Il parallelo con la crisi di oggi è più sottile nelle manifestazioni esteriori, ma resta identico il senso di disperazione e di incertezza. Sono le due parole chiave che connotarono quel periodo, e pure l’attuale: disperazione e incertezza.
La Royal Accademy di Londra ha avuto la geniale intuizione di fare, su quel decennio (gli anni Trenta), che condizionò poi l’intero Novecento, una mostra: America after the fall, 45 quadri di 32 artisti, dipinti fra il 1929 e il 1941. La reazione degli artisti di allora alla grande depressione anticipò quella dei cittadini, come sempre avviene nei grandi cambiamenti: guardando al passato e al futuro, all’industria e all’agricoltura, al centro delle città e alle periferie, al proprio paese e al mondo.
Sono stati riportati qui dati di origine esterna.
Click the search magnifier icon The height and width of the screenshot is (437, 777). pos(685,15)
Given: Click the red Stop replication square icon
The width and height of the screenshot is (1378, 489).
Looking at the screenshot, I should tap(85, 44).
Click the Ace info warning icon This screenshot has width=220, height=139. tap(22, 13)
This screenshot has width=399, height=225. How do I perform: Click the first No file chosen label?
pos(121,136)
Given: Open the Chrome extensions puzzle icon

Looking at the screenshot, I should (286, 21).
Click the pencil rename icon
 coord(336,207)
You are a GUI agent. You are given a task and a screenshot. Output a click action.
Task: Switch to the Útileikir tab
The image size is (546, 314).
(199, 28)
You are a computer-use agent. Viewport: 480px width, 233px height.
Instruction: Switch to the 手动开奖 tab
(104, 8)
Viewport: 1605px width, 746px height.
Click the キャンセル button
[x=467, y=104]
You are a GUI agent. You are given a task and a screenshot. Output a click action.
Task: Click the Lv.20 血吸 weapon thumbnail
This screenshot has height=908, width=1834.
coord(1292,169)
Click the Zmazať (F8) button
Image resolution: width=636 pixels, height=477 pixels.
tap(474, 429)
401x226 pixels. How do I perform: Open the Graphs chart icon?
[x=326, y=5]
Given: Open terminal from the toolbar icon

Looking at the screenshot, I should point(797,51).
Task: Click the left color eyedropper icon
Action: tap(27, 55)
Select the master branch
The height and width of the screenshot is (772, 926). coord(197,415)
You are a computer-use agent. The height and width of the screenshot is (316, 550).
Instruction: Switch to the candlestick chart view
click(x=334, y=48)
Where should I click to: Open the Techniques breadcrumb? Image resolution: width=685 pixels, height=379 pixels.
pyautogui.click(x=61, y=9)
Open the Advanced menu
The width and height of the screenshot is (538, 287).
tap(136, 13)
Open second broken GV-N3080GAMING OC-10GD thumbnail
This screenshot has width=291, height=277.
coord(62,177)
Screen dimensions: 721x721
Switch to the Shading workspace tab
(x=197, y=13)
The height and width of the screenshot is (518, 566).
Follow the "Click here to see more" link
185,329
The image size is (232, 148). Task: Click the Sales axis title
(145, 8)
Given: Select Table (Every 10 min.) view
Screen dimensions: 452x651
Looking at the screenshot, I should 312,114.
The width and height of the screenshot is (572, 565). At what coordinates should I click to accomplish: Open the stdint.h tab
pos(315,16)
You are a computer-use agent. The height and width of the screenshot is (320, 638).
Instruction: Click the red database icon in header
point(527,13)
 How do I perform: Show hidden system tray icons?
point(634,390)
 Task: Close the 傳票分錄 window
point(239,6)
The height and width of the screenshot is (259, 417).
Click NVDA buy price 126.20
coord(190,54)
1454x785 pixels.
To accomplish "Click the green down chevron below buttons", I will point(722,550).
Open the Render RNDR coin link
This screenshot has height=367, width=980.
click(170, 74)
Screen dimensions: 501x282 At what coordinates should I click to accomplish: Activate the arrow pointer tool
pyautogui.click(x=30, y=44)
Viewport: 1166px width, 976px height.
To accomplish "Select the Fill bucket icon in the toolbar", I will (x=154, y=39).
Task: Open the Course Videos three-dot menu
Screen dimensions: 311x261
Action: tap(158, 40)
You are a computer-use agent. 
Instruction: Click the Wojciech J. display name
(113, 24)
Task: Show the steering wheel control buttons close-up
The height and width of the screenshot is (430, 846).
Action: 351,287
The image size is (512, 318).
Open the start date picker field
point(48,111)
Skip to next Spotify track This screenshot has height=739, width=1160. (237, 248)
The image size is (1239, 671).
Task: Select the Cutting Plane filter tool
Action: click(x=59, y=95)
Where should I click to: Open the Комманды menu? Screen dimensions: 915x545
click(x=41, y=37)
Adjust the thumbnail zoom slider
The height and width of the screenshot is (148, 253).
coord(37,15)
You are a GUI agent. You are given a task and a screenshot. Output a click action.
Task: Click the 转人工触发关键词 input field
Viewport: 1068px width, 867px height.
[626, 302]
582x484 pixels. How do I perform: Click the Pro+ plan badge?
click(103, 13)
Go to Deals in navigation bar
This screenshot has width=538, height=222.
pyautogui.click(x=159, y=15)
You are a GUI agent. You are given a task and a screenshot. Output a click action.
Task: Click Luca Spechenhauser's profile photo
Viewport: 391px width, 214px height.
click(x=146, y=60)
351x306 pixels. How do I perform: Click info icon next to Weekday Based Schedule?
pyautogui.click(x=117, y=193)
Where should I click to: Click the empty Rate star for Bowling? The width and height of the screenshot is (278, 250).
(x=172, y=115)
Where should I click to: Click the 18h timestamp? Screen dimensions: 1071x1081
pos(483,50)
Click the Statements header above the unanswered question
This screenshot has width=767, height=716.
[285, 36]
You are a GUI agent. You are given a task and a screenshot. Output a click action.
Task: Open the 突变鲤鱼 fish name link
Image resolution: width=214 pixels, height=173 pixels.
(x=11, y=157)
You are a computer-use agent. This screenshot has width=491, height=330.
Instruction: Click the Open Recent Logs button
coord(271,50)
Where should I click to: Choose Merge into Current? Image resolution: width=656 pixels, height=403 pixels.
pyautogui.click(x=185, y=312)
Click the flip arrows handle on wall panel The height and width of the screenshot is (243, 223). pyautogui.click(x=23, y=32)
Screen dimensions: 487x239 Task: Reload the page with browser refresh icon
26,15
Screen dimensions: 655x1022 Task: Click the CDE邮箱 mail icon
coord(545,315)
Le nostre periferie di oggi ricordano il quadro di Joe Jones American justice il racconto di un linciaggio, tipo quello di Alatri, non filtrato dalle cineprese di sorveglianza. E ancora, Paul Cadmus (The fleet is in! del 1934) racconta le serate di marinai ubriachi, puttane e gay (Cadmus era gay) ma fa il paio con le volgarità e le follie che vediamo nelle movide dei nostri fine settimana, e ogni giorno sulle nostre strade. Ogni quadro coglie un aspetto di quel viaggio all’inferno, spesso senza ritorno, di quel decennio. New York movie (1939) di Edward Hopper, chiude il cerchio, coglie il tentativo estremo di nascondersi nel buio di un cinema per ritrovare uno straccio di conforto alla propria vita, capisci che sta precipitando, ma non puoi fare nulla. La scena è pervasa da una ferocia psicologica imbarazzante: sala semivuota, una maschera (bionda) assorta nei propri pensieri, il film che scorre sullo schermo, l’unica spettatrice, occhi semichiusi, il mento appoggiato sulla mano, è disperata, prende atto che non c’è, per lei, alcuna via di fuga.
Tutti, cittadini e artisti, e pure la politica con Roosevelt, parteciparono all’elaborazione politica, economica e culturale della depressione, privata e pubblica, consci della gravità della situazione. Poi (bisogna dirlo), grazie alla guerra, l’America, di slancio, superò la Grande Crisi, e si fece Impero. Il suo “modello”, profondamente modificato nella sostanza e nella forma, non solo sopravvisse, ma eliminò l’altro modello, quello sovietico. Le modifiche apportate (meglio, non apportate) trent’anni fa hanno avuto vita breve, da dieci abbiamo perso la bussola. Nulla elaboriamo, nulla facciamo, difendiamo un modello in crisi progressiva, uno stile di vita spossato ci accompagna, ci ritroviamo culturalmente nudi, nelle mani di una banda di giovani idioti che vogliono dominare il mondo con le loro piattaforme e le loro app. Con il cervello di una gallina e la superbia dei pavoni che si ritrovano stanno facendo solo danni. Siamo tornati al 1902, al Lenin di “Che fare?”.